INPUT RECORDS
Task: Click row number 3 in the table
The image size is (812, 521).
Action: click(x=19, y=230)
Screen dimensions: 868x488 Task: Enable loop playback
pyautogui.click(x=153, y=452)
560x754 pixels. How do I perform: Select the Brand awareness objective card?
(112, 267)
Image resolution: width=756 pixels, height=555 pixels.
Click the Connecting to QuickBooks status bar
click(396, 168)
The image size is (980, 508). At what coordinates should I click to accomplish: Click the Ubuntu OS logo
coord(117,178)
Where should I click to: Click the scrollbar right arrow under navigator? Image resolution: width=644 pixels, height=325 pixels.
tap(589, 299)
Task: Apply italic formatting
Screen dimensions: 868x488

---

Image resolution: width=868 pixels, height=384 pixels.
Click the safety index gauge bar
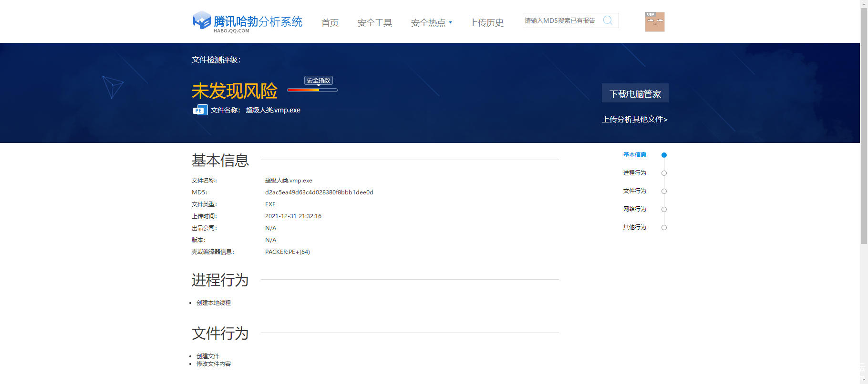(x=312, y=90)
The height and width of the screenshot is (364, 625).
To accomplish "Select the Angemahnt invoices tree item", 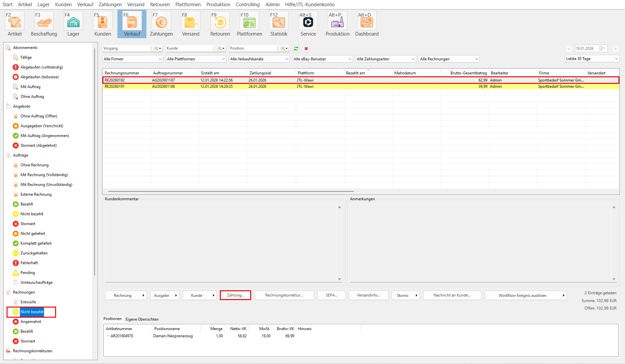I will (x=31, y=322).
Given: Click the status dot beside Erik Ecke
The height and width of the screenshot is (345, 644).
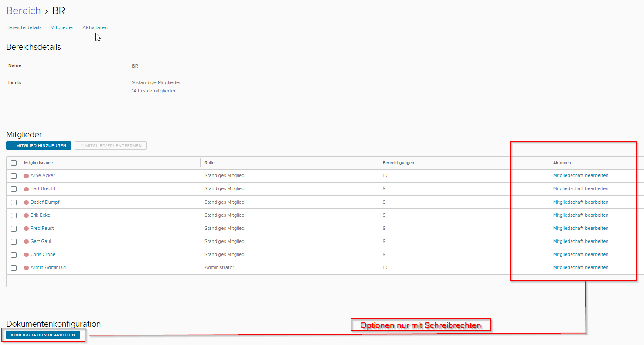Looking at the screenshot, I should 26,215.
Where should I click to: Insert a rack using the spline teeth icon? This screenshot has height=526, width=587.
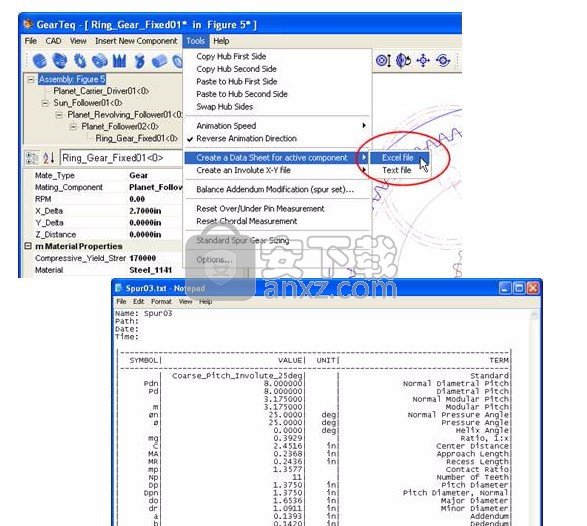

* * *

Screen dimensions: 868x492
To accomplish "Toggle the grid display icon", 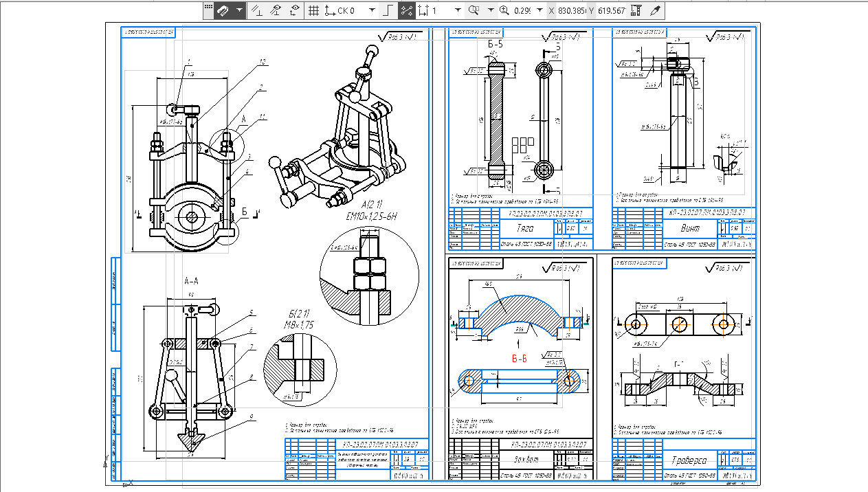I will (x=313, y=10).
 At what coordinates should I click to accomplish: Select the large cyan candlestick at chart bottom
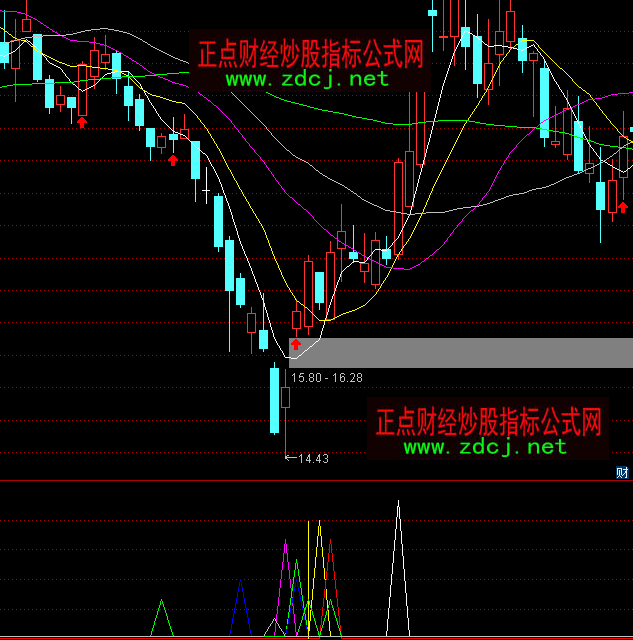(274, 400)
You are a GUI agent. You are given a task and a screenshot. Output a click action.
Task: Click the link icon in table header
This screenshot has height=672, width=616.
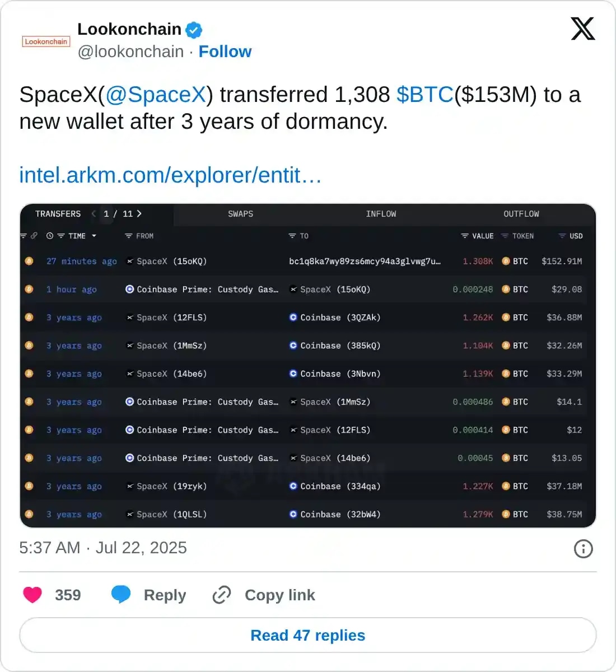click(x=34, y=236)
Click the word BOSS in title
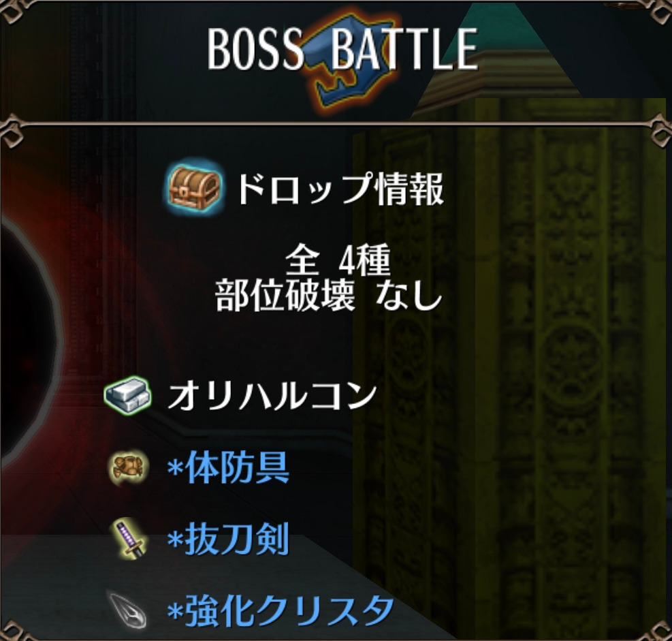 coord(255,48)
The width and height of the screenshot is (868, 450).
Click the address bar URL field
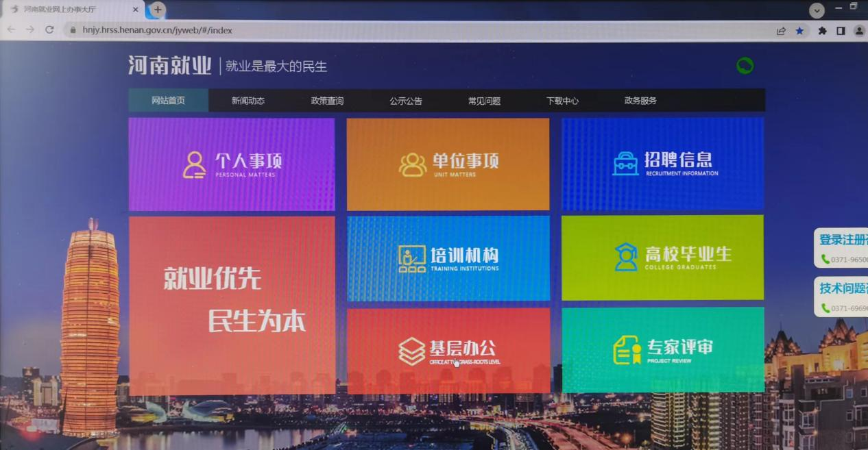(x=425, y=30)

WORK TO COMPLETE
Exactly how many lines in the records above hold the string "table"? Reply with that number only.

THE COMPLETED TASK
2